Just the other day I mentioned the Knorr Flavour Pot - Product of the Year challenge. I have received a lovely hamper of foods including a full range of Knorr Flavour Pots, and have been using them in lots of different meals. For a meat-free Monday, I decided to cook a sweet potato, butternut squash and coconut soup.

Sweet potato, butternut squash and coconut soup
1 big onion, finely chopped
2tbsp olive oil
180g red lentils
350g cubed sweet potato and butternut squash mix
1 carrot, sliced (about 100g)
1 Knorr Garlic flavour pot
1 Knorr Ginger & Lemongrass flavour pot
1 tin (400ml) coconut milk
1/2tsp chilli paste

Finely chop one big onion and fry it with the olive oil for about 7-8 minutes, stirring occasionally. In a big pan put the lentils with the fried onion, cubed sweet potato and butternut squash mix, carrot, Knorr garlic flavour pot and Knorr Ginger & Lemongrass flavour pot, and chilli paste, pour enough water to cover all the vegetables and bring to boil, then lower the heat and simmer for 35-40 minutes, until all the vegetables are soft. Add the coconut milk for the last 10 minutes of cooking. Season with a bit of sea salt. Blitz it with a hand blender. If the soup consistency is too thick, add a bit of boiled water.

This happened to be such a tasty soup that I am definitely going to cook it again. Sweet, spicy, zingy and full of flavours, a real comfort food.
Also after going out for dinner on Saturday and having guests over on Sunday, I didn't fancy anything too complicated. We all love soups, and this soup was a big hit.
Knorr flavour pots were very handy, and they turned a simple soup into a veritable feast, especially when served with a spoonful of soured cream and a chunk of sourdough bread.

Disclosure: I received a hamper of products and a gift card for the purposes of creating recipes with Knorr Flavour Pots. All opinions are mine.

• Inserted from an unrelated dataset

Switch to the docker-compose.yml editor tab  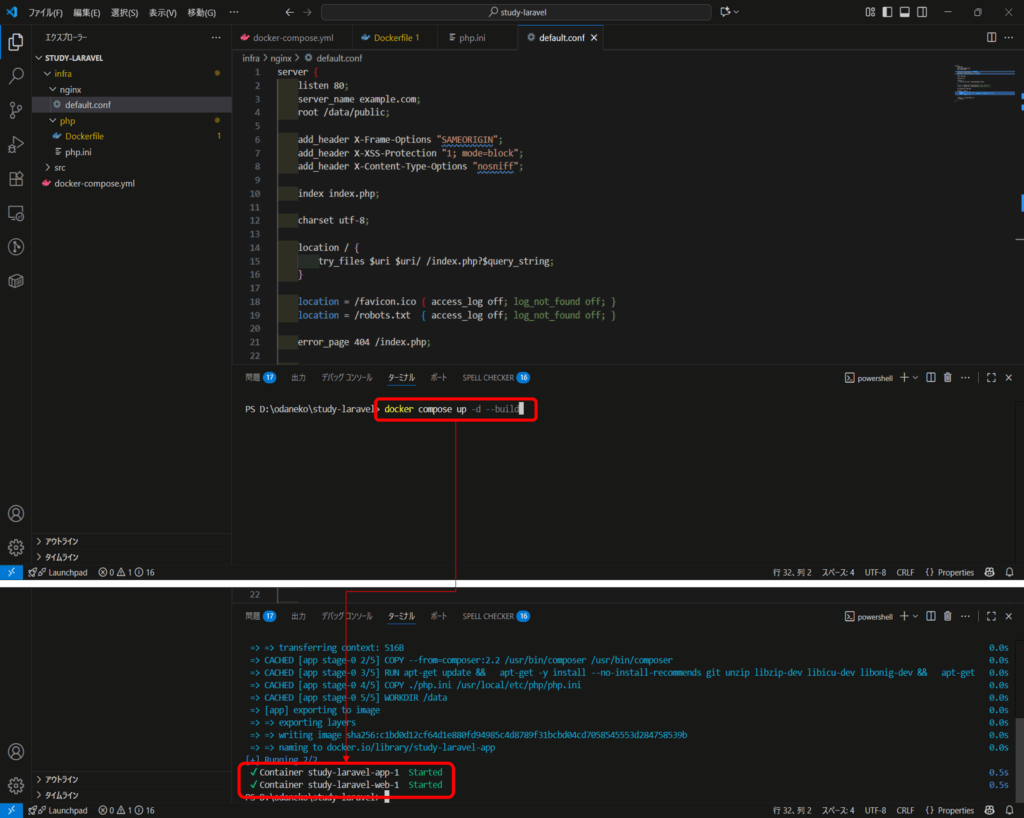[287, 37]
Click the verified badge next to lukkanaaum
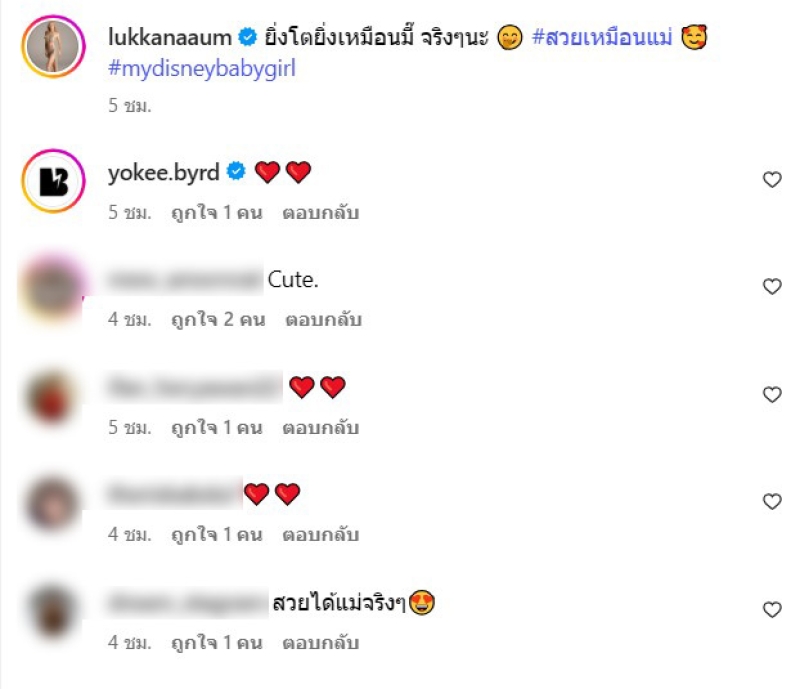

If you fancy reading what the other foodie bloggers created with their hampers, may I bring your attention to
delicious Spicy bacon and chickpea soup as cooked by Cheryl from Madhouse Family Reviews;
delectable Grilled Shetland Salmon with ginger and lemongrass as made by Elizabeth from Elizabeth's Kitchen Diary;
Emma aka Mellow Mummy cooked a delightful Thai Chicken Laksa with sweet chilli rolls; while
Jenny from Mummy Mishaps baked an incredible Chocolate and Chili Cake.

What will you cook with Knorr Flavour Pots?


  1. Thanks for the mention, it's lovely to see what other people have come up with. This sounds like a beautifully mild, kid-friendly soup - the mix of flavours sounds divine :)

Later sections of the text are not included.